第9章 再会(2年後編)
『わ〜、懐かしいなぁ。』
目の前に2年ぶりのシャボンディ諸島が見えた。
最後に見たときと特に変わった様子はない。
シャボンディ諸島に辿り着くまで、束の間の姉弟の時間を楽しんだ。こんなにも2人でいることが出来たのは何年ぶりだろう。
5年ぶりくらいだろうか。
その間たくさんのことを話した。
彼らとどんな旅をしたのか、アルテ島での出来事、集めた叔父さんの絵の紹介もした。
それから、リノスの話も聞いた。
海軍に入ってからどうだったか、押収した叔父さんの絵の殆どは偽物だったことなど。
久しぶりに一緒に絵を描いて、商船を狙う荒くれ者を撃退して、そんな日々を重ねて、そして別れの時間がやってきた。
『久しぶりにリノスと一緒にいられて楽しかったな。』
次会えるのはいつだろう、すぐかもしれないし、何年も先かもしれない。そして、その時こそ、私たちは敵対しなければならない。
弟と戦う未来なんて、想像したくもないけれど。
「僕も楽しかったよ、姉さん。」
リノスがニコリと笑って私の言葉に返答した。
「ティリ先輩がG-5・・・つまり新世界支部への応援に行くことになったんだけど、どうやら僕もそれに巻き込まれたようで、この商船警護の仕事が終わったらそっちに合流するんだ。だから、もしかしたら、また姉さんと会う日は近いかもしれないね。」
『その時はどうぞ、手加減してね。』
私がそう言うと「それはどうだろう。」とリノスは悪戯にニヤリと笑みを浮かべながら言った。

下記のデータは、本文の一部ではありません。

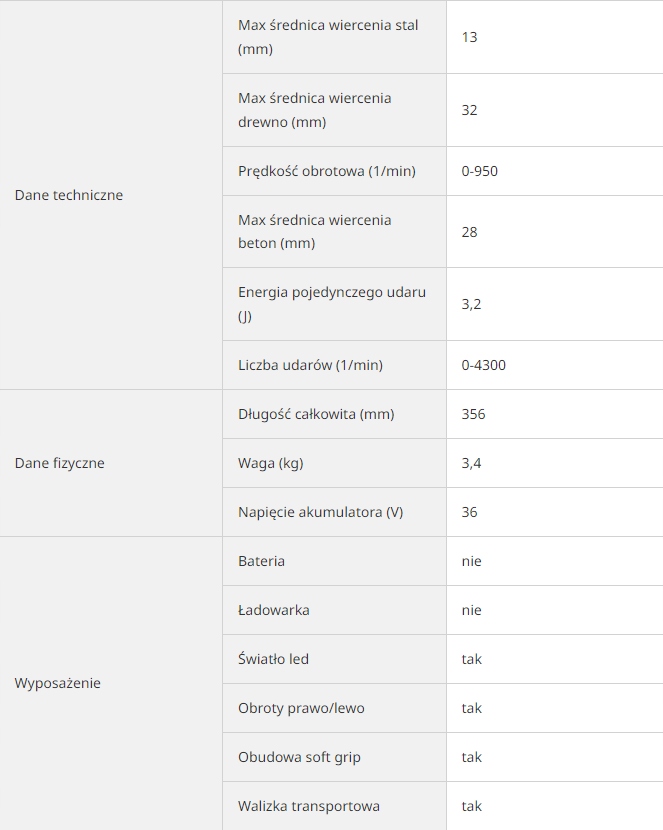
Task: Click the rotation speed value '0-950'
Action: (x=480, y=171)
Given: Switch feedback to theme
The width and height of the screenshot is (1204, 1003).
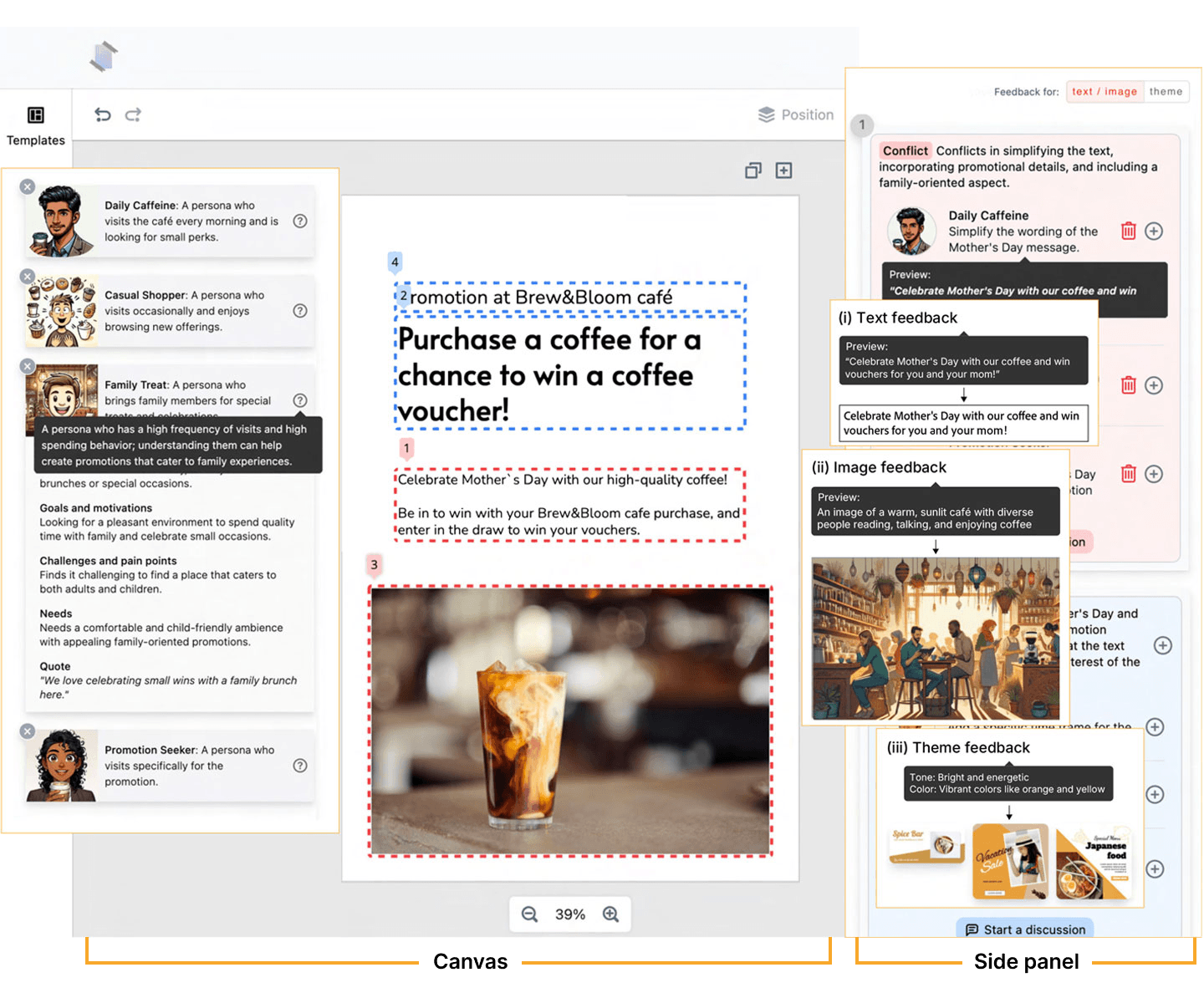Looking at the screenshot, I should point(1166,92).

そんなことを話しているうちに、船はシャボンディ諸島にとまったようだ。
『それじゃあ、またね、リノス。』
「元気でね、姉さん。」
私はリノスをぎゅっと抱きしめて、それからお別れをする。
商船になっていたアルテ島の人たちにも別れを告げ、そして私はシャボンディ諸島へ上陸した。